** MATERIAL PROVIDED follows **

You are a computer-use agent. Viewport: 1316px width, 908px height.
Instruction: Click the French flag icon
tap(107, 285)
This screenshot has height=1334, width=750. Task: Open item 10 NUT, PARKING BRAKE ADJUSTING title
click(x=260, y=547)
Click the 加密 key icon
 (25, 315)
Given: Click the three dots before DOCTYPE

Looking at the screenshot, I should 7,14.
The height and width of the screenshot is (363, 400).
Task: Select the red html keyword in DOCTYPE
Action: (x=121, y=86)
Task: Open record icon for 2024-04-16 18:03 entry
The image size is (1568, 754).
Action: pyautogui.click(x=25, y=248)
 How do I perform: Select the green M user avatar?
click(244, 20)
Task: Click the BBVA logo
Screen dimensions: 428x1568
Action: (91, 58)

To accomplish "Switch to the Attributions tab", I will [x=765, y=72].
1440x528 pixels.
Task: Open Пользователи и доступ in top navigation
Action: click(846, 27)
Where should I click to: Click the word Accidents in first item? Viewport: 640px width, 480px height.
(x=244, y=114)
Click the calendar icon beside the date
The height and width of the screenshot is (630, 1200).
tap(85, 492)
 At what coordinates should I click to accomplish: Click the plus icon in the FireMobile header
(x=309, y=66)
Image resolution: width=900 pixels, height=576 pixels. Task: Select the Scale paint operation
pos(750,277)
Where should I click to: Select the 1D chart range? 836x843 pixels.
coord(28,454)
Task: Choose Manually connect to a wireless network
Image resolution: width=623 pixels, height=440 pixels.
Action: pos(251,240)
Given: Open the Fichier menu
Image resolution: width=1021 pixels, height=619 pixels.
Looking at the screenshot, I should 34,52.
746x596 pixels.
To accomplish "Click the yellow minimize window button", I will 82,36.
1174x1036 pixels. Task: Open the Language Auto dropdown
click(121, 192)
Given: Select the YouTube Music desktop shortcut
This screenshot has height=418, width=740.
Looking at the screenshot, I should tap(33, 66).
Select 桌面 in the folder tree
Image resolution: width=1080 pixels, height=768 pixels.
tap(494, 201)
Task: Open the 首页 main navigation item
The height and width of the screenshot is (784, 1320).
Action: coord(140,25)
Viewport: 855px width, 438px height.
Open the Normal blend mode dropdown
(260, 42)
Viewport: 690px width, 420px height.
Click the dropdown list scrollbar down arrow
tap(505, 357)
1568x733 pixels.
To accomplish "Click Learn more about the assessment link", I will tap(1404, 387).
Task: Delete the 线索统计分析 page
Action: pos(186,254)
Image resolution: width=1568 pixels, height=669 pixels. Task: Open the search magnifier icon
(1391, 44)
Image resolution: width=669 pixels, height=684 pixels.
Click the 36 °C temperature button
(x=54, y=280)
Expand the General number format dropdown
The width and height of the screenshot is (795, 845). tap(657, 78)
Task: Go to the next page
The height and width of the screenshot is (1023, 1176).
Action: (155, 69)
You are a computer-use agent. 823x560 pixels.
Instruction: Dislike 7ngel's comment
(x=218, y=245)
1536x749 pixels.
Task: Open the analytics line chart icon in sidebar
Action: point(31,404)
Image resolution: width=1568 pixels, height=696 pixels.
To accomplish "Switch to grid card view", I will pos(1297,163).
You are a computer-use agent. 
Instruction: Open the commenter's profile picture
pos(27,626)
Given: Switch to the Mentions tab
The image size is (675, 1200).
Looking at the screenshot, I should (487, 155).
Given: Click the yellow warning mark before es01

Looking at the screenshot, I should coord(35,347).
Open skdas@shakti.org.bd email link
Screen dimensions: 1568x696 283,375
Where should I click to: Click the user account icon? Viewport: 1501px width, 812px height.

** End of MATERIAL PROVIDED **

*WHAT YOU NEED TO DO:*
Look over the listing above. Pick out and copy every line that includes "agent".

*REPLY:*
You are a computer-use agent. Viewport: 1316px width, 908px height.
You are a computer-use agent. 823x560 pixels.
You are a computer-use agent. 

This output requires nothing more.